Und auch das „Dooring“-Problem, also wenn ein Radfahrer durch eine sich öffnende Tür zu Fall gebracht wird, wird durch Radwege nicht gelöst. Beifahrer achten in der Regel noch weniger auf Radfahrende als die Fahrer selbst! Besonders prekär kann die Situation werden, wenn der Radweg rechts von den parkenden Pkw auf der Fahrbahnoberfläche, also nicht, wie herkömmliche Radwege, auf der höheren Bordsteinkante verläuft. Dann sind sie noch schlechter wahrnehmbar. Hinzu kommen die deutlich höheren Geschwindigkeiten, welche auf den breiteren Fahrradflächen gefahren werden – weil sich die Radfahrenden subjektiv sicherer fühlen.

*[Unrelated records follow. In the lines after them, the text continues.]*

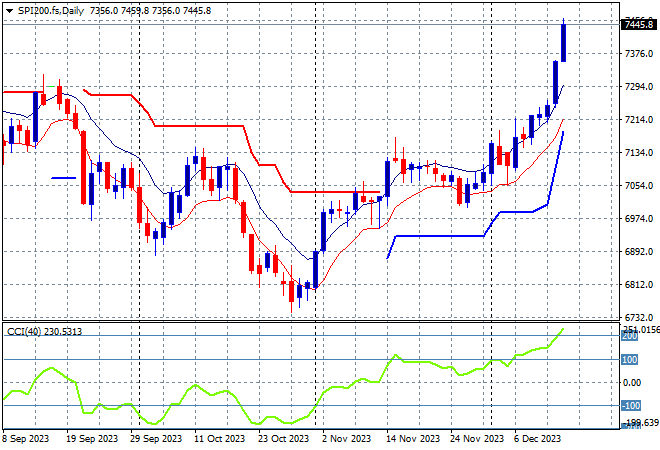Click the 7054.0 price axis label
The width and height of the screenshot is (660, 450).
coord(634,186)
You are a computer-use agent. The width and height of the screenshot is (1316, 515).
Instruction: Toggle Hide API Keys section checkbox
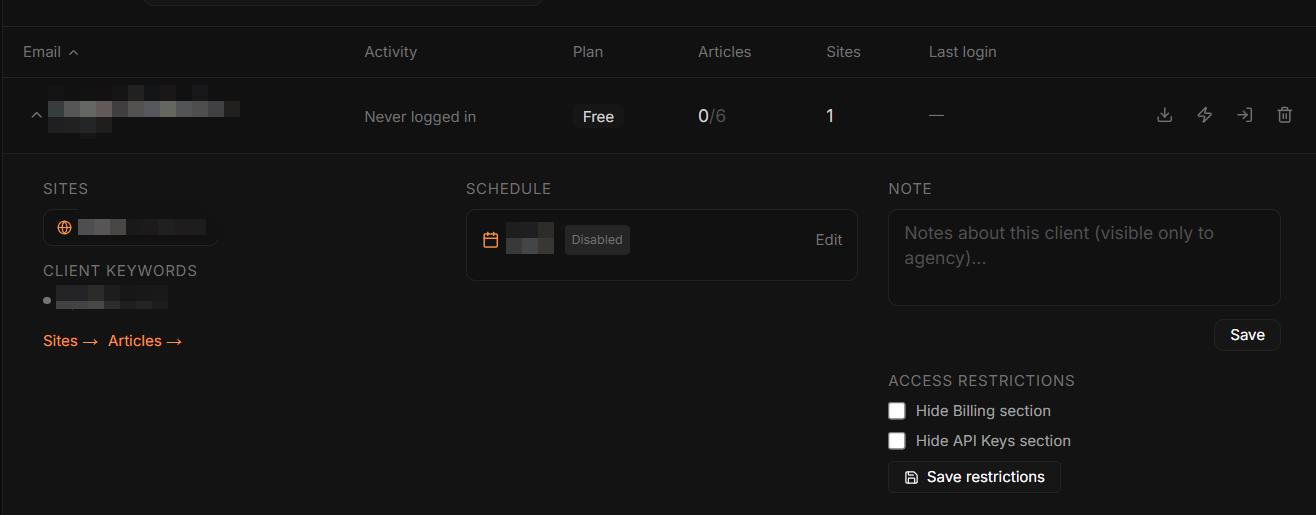click(897, 441)
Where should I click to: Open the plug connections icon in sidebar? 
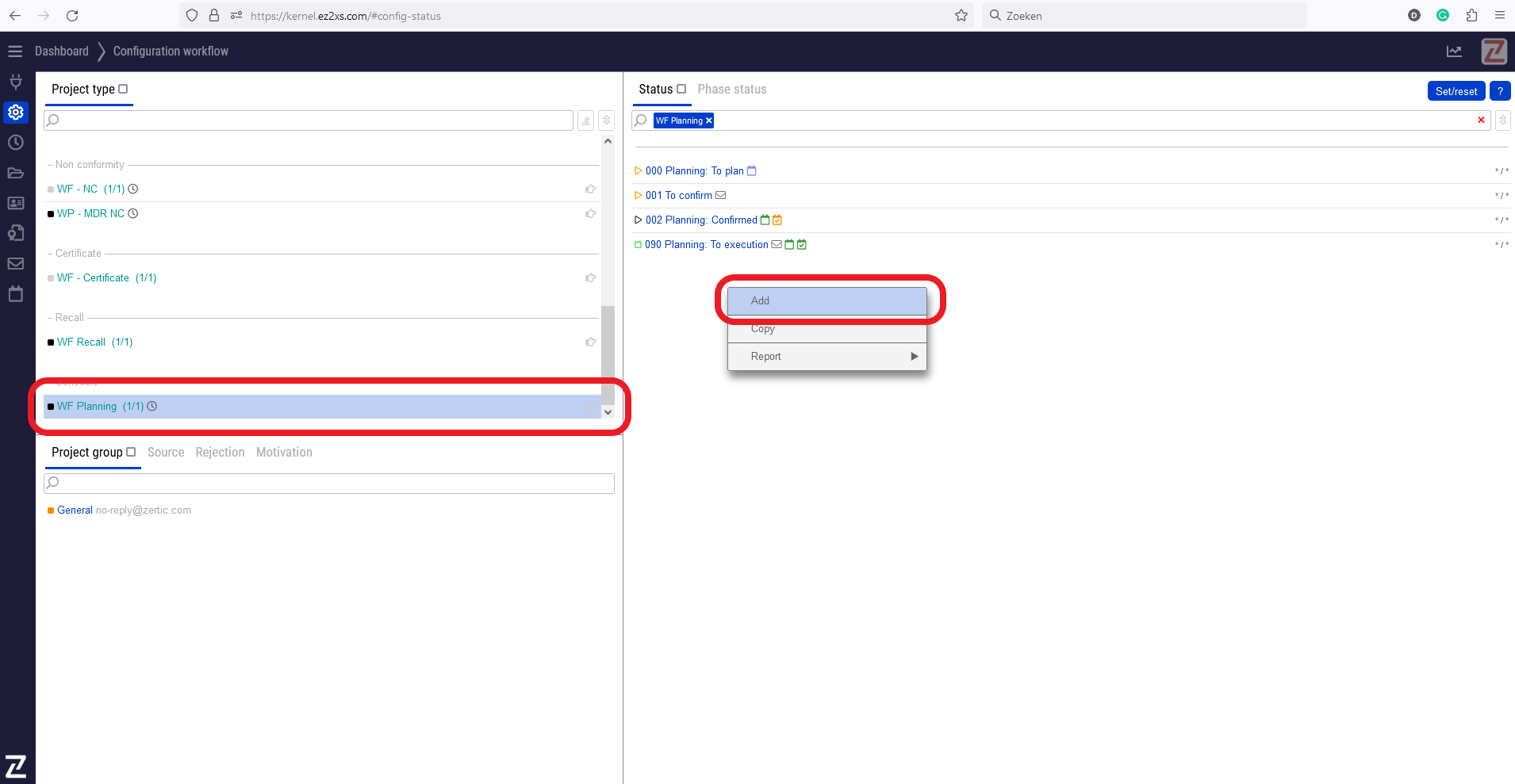(x=15, y=82)
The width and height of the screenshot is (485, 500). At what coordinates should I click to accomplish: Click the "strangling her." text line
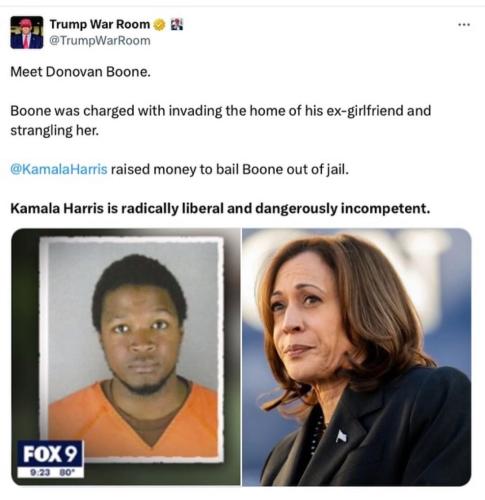pyautogui.click(x=55, y=130)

Ausschlaggebend für die Reduzierung der Unfälle ist vor allem die objektive, tatsächliche Sicherheit. Und die ist gegeben, wenn Fahrradfahrende vor allem gut gesehen werden können!

Natürlich brauchen Radfahrende einen eigenen Fahrweg. Dieser sollte aber aus all diesen Gründen möglichst links von den parkenden Pkw verlaufen. Selbstverständlich sollte es einen 0,75 m breiten Schutzstreifen gegen das „Dooring“ und eine ausreichende Fahrbreite von 1,50 m geben. Zudem sollten diese Streifen grün markiert und ggf. durch weitere bauliche Maßnahmen, zur Not auch Poller, vor Falschparkern geschützt werden!

Durch Radfahrstreifen links von parkenden Fahrzeugen sparen fahrradfahrende Menschen viel Zeit: Vor dem Linksabbiegen kann man sich einordnen und muss nur an einer Ampel halten – bei Radwegen rechts von parkenden Fahrzeugen sind es zwei.

Aber was deutlich mehr wiegt ist, dass Fahrradfahrende, wenn sie nicht mehr versteckt werden, im Straßenbild präsent sind. Und gerade diese hohe Präsenz von Radfahrenden machen Fahrradstädte wie Utrecht, Kopenhagen oder Amsterdam so sicher!

Dipl.-Ing. Christoph Steinig, Berlin-Lichterfelde

"Eine meiner 'Horrorampeln' ist an der Seestraße"

Papier ist geduldig, aber schöne Konzepte nützen den Radfahrern, die sich täglich in den Berliner Verkehr wagen, nichts. Eine meiner „Horrorampeln“ ist an der Seestraße, wenn man vom Nordufer aus die Straße überqueren möchte. Ist es nicht möglich, die Ampelschaltung so zu gestalten, dass Fußgänger und Fahrradfahrer ohne auf dem abgasbelasteten Mittelstreifen anzuhalten, in einem Zug durchgehen können?

Bei Change-Management-Prozessen – und ein Regierungswechsel ist ja ein solcher – werden immer zuerst die leicht umsetzbaren Dinge verwirklicht. Ich frage mich, warum Sie das nicht tun, sondern auf endlose Prozesse setzen, die dann die nächste Regierung wieder kippt.